Patients dial up doctors from afar

  1. Sun, May 30, 2004

    Patients dial up doctors from afar

    By Kyle Gearhart
    Wausau Daily Herald

    Patients in rural communities don't need to travel to neighboring cities to receive specialty health care. Marshfield Clinic has technology that does the traveling for them.

    When 36-year-old diabetes patient Mary Hall of the town of Weyerhaeuser visits her physician every three months, she heads to the Ladysmith Center 15 miles away. Sixty miles south, her endocrinologist heads to his office at the Eau Claire clinic, sits down at his computer and dials up Ladysmith over a secure, internal high-speed Internet connection.
    Hall is able to see and hear her physician through a television monitor. Through video cameras, microphones, digital medical equipment and Marshfield Clinic's electronic records, the physician has access to Hall's medical records, any tests she's been given, and the help of a nurse in Ladysmith to do the face-to-face and hands-on examinations that are needed.

    It's a convenience for Hall, who doesn't have to spend hours traveling to receive specialty care, and it improves care by allowing specialists to see patients who sometimes won't visit a doctor because of the distance and time it takes.
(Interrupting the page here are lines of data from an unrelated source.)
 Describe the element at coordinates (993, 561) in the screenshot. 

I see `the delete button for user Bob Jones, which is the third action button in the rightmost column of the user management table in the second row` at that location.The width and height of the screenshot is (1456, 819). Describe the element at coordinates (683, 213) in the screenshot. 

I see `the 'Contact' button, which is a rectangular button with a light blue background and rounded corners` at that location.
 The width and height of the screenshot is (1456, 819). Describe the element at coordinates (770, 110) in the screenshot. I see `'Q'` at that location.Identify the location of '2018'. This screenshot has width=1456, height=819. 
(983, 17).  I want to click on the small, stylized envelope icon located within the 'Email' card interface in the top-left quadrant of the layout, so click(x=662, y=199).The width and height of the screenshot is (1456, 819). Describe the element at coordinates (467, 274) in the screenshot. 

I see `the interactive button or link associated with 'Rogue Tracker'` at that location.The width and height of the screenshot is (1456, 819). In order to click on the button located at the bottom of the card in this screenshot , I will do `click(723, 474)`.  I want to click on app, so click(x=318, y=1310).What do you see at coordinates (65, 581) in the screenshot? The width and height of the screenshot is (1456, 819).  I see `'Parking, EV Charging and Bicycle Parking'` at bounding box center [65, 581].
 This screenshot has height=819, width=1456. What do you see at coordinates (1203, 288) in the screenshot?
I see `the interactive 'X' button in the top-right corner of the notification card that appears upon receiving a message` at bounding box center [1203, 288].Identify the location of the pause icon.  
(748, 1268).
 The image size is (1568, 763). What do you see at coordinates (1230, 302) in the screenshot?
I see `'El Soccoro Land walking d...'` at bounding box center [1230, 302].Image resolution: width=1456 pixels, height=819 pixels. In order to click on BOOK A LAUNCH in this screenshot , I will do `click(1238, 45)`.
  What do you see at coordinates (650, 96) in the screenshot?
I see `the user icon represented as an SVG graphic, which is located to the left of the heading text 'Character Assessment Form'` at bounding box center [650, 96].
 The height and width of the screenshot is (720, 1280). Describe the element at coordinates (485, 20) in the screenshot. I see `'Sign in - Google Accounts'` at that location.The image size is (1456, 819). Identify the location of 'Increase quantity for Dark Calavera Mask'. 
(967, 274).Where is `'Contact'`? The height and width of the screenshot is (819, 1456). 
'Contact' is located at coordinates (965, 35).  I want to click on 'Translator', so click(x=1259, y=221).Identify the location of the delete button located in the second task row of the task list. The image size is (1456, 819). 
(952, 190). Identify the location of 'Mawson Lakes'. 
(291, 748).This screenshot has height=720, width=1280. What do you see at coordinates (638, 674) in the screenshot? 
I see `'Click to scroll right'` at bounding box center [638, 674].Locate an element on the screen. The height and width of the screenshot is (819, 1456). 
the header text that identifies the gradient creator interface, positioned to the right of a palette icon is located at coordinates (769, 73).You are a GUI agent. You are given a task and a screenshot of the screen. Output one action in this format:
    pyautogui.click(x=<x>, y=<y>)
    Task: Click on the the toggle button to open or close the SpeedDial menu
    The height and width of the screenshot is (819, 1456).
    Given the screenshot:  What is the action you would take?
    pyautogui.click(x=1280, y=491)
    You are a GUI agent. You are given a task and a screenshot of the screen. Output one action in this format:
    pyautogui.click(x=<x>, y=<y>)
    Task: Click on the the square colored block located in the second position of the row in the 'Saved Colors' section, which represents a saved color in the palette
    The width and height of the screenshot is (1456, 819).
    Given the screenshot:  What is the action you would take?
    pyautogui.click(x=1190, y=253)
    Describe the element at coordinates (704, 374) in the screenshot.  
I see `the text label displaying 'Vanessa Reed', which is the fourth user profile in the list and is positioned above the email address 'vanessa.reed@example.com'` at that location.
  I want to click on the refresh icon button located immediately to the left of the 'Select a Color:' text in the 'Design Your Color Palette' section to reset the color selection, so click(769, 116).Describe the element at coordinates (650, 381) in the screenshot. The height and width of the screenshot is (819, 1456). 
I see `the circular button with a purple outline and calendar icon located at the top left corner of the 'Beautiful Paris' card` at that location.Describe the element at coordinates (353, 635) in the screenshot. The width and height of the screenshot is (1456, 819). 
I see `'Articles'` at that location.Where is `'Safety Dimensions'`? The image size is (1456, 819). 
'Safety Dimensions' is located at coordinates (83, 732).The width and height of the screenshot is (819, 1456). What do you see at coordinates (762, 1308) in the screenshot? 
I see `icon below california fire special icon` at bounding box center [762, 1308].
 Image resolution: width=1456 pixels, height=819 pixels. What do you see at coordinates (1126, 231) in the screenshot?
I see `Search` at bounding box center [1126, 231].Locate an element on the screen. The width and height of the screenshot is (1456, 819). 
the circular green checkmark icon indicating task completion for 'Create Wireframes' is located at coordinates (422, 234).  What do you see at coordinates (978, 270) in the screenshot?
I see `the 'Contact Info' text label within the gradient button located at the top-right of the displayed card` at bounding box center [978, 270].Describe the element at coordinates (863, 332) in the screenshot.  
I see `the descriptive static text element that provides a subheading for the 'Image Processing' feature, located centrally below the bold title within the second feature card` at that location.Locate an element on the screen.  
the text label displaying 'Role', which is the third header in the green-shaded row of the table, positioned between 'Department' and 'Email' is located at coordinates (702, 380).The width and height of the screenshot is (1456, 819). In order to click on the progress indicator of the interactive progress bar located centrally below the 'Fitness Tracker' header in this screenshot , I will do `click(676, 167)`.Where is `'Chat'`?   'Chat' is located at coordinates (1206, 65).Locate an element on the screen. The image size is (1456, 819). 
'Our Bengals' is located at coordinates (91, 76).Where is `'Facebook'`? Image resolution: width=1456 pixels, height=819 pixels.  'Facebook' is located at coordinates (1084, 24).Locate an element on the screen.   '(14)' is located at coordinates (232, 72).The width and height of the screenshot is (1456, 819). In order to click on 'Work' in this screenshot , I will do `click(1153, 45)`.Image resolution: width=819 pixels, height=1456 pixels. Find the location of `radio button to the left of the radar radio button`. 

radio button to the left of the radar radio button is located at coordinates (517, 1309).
    "I'm about a hour and a half from the clinic in Eau Claire," Hall said. "I have to take half-day off to go to Eau Claire. Here I can just zip over and be home in about an hour."
    The Marshfield Clinic Telehealth Network started in late 1997 with a grant from the federal Office of Rural Health Policy. Since then, the program has expanded from seven clinical services and a few clinics and physicians to more than 35 services, 60 specialty physicians and at least 25 of Marshfield Clinic's 41 sites.
    Telehealth has a broad definition, from a simple phone call to the more sophisticated interactions now being done by Marshfield Clinic.

    The Ladysmith Center, where Hall goes to see her physician, has a separate exam room with a hand-held camera, video monitor on which the patient can see the physician, a digital stethoscope that transmits sound to the physician and an odoscope with a camera to examine a patient's ear, nose or mouth.
    The Ladysmith Center, Marshfield Clinic's busiest telehealth center, serves between 60 to 100 patients a month. Patients in Ladysmith can receive specialty services that include burn management, psychiatry, dermatology, neurology, research oncology, occupational medicine and nutrition services.

    "It's a question of how to get services out to them," said Nina Antoniotti, manager of the clinic's telehealth network. "If you can't get them out there in person, you can get them out there by telehealth. It's never intended to replace services already on site. It's to augment and strengthen services in those towns."
    To help facilitate interaction between the patient and physician, a nurse is always present in the exam room during a telehealth visit. By handling the camera, the electronic stethoscope and odoscope, the nurse in some ways is the eyes and ears of the physician. If a physician needs to see a wound or lesion close up, the nurse uses the camera to get a close-up view. The physician can also create a still photo from the video exam to get a closer and steadier look at a patient's ear, throat or wound.

    "It takes good communication and collaboration because I'm working with 10 physicians a day," said Anita Polecek, a registered nurse who handles most of the telehealth exams at Ladysmith Center. "Part of my role is to get all the ducks in a row - with the fax, phone and video equipment."
    Polecek's role is instrumental for a successful examination. Physicians like Dr. Erik Stratman, a dermatologist at Marshfield Clinic-Marshfield Center, wouldn't be able to see as many patients without her or the telehealth equipment.
    "There's definitely a patient population out there that deserves and needs subspecialty care that for some reason is unable to make the trip (to Marshfield)," Stratman said. "For some patients it's insurmountable. Whether they are old or blind, there are impediments to travel.
    "That's where I see the role of teledermatology. I think that it allows access to care for patients who otherwise wouldn't get it."
    Stratman sees between two and four patients a week by telehealth. His office, with six dermatologists, sets aside a few days each week for telemedicine patients. And he's confident in the care his patients receive.

    "I've seen studies on how well a doctor diagnoses a condition first with teledermatology and then in person," Stratman said. "The concurrence of opinions is very high. If I see patient in person, I know I won't need to change my mind. For me that makes it good care."
    Hall, the patient, agrees. She had her first telehealth visit with an OB/GYN about two years ago when she was pregnant with her son Sam. Those visits took place once every three weeks. She now uses telehealth once every three months to see her endocrinologist about her diabetes.

    "The first time I did it, it was kind of weird because the doctor wasn't right there," she said. "You're a little nervous. But now I think it's great.

    "I'm kind of in the boondocks where I'm at. If I have to travel to either Eau Claire or to Marshfield it makes for a long day."